_PROBLEM DESCRIPTION_
Could you retype all of the data below exactly as given?

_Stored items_
Start of Block

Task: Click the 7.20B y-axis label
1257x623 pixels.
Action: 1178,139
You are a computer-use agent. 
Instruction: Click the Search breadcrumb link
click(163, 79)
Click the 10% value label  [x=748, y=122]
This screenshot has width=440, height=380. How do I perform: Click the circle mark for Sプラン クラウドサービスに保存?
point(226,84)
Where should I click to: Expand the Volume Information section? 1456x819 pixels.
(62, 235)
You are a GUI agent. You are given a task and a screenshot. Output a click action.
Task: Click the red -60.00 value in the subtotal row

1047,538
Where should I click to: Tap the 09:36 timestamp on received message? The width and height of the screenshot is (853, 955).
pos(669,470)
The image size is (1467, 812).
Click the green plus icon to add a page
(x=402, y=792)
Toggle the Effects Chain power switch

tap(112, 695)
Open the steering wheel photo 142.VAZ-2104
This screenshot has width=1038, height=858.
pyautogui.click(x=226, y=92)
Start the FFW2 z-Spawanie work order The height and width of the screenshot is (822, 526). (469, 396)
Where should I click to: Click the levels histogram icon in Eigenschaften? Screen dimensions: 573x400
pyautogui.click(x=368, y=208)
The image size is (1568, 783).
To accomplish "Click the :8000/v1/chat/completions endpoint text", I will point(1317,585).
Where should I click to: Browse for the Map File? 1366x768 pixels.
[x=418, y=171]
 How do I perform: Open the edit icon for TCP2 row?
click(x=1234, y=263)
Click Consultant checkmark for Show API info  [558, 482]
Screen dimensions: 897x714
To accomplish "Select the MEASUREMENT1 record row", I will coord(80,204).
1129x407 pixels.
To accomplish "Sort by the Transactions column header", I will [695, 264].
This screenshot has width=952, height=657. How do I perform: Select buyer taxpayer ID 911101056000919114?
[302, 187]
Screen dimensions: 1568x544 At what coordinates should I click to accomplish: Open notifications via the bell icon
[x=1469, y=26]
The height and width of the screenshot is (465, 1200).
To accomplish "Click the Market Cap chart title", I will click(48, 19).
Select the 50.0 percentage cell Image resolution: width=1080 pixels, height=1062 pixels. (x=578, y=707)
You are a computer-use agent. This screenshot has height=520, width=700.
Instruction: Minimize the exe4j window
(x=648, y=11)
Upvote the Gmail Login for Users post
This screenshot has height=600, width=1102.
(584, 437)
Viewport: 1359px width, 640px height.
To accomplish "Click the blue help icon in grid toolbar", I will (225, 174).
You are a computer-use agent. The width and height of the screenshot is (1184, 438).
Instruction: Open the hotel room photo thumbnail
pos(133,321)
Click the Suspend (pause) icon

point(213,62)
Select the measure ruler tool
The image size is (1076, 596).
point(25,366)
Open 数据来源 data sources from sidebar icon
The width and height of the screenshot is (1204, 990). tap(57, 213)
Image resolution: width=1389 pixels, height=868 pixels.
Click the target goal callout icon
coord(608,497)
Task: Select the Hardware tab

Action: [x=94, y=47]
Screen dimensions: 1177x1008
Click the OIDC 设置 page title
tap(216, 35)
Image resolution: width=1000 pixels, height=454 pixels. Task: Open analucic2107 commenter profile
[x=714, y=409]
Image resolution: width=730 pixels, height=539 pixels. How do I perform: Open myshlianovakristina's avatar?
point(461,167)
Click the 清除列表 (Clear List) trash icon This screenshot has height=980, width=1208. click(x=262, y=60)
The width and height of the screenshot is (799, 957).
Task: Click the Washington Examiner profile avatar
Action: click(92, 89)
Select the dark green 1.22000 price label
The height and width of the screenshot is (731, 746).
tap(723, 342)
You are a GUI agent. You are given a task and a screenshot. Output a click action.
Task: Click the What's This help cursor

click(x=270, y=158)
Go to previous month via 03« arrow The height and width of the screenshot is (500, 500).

End of Block

_SOLUTION TO THIS TASK_
Task: Click the 7.20B y-axis label
1257x623 pixels.
Action: 1178,139
You are a computer-use agent. 
Instruction: Click the Search breadcrumb link
click(163, 79)
Click the 10% value label  [x=748, y=122]
This screenshot has width=440, height=380. How do I perform: Click the circle mark for Sプラン クラウドサービスに保存?
point(226,84)
Where should I click to: Expand the Volume Information section? 1456x819 pixels.
(62, 235)
You are a GUI agent. You are given a task and a screenshot. Output a click action.
Task: Click the red -60.00 value in the subtotal row

1047,538
Where should I click to: Tap the 09:36 timestamp on received message? The width and height of the screenshot is (853, 955).
pos(669,470)
The image size is (1467, 812).
Click the green plus icon to add a page
(x=402, y=792)
Toggle the Effects Chain power switch

tap(112, 695)
Open the steering wheel photo 142.VAZ-2104
This screenshot has width=1038, height=858.
pyautogui.click(x=226, y=92)
Start the FFW2 z-Spawanie work order The height and width of the screenshot is (822, 526). (469, 396)
Where should I click to: Click the levels histogram icon in Eigenschaften? Screen dimensions: 573x400
pyautogui.click(x=368, y=208)
The image size is (1568, 783).
To accomplish "Click the :8000/v1/chat/completions endpoint text", I will point(1317,585).
Where should I click to: Browse for the Map File? 1366x768 pixels.
[x=418, y=171]
 How do I perform: Open the edit icon for TCP2 row?
click(x=1234, y=263)
Click Consultant checkmark for Show API info  [558, 482]
Screen dimensions: 897x714
To accomplish "Select the MEASUREMENT1 record row", I will coord(80,204).
1129x407 pixels.
To accomplish "Sort by the Transactions column header", I will [695, 264].
This screenshot has width=952, height=657. How do I perform: Select buyer taxpayer ID 911101056000919114?
[302, 187]
Screen dimensions: 1568x544 At what coordinates should I click to accomplish: Open notifications via the bell icon
[x=1469, y=26]
The height and width of the screenshot is (465, 1200).
To accomplish "Click the Market Cap chart title", I will click(48, 19).
Select the 50.0 percentage cell Image resolution: width=1080 pixels, height=1062 pixels. (x=578, y=707)
You are a computer-use agent. This screenshot has height=520, width=700.
Instruction: Minimize the exe4j window
(x=648, y=11)
Upvote the Gmail Login for Users post
This screenshot has height=600, width=1102.
(584, 437)
Viewport: 1359px width, 640px height.
To accomplish "Click the blue help icon in grid toolbar", I will (225, 174).
You are a computer-use agent. The width and height of the screenshot is (1184, 438).
Instruction: Open the hotel room photo thumbnail
pos(133,321)
Click the Suspend (pause) icon

point(213,62)
Select the measure ruler tool
The image size is (1076, 596).
point(25,366)
Open 数据来源 data sources from sidebar icon
The width and height of the screenshot is (1204, 990). tap(57, 213)
Image resolution: width=1389 pixels, height=868 pixels.
Click the target goal callout icon
coord(608,497)
Task: Select the Hardware tab

Action: [x=94, y=47]
Screen dimensions: 1177x1008
Click the OIDC 设置 page title
tap(216, 35)
Image resolution: width=1000 pixels, height=454 pixels. Task: Open analucic2107 commenter profile
[x=714, y=409]
Image resolution: width=730 pixels, height=539 pixels. How do I perform: Open myshlianovakristina's avatar?
point(461,167)
Click the 清除列表 (Clear List) trash icon This screenshot has height=980, width=1208. click(x=262, y=60)
The width and height of the screenshot is (799, 957).
Task: Click the Washington Examiner profile avatar
Action: click(92, 89)
Select the dark green 1.22000 price label
The height and width of the screenshot is (731, 746).
tap(723, 342)
You are a GUI agent. You are given a task and a screenshot. Output a click action.
Task: Click the What's This help cursor

click(x=270, y=158)
Go to previous month via 03« arrow The height and width of the screenshot is (500, 500).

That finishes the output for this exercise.